WORK TO COMPLETE: Every entry that follows needs to be repeated exactly.

### WORKING DATA ###

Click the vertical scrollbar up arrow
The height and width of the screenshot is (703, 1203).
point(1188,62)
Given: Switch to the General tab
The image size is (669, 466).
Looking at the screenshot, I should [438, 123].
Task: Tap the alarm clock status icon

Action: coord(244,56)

###

OUTPUT OF THE TASK:
Click the vertical scrollbar up arrow
The height and width of the screenshot is (703, 1203).
point(1188,62)
Given: Switch to the General tab
The image size is (669, 466).
Looking at the screenshot, I should [438, 123].
Task: Tap the alarm clock status icon

Action: coord(244,56)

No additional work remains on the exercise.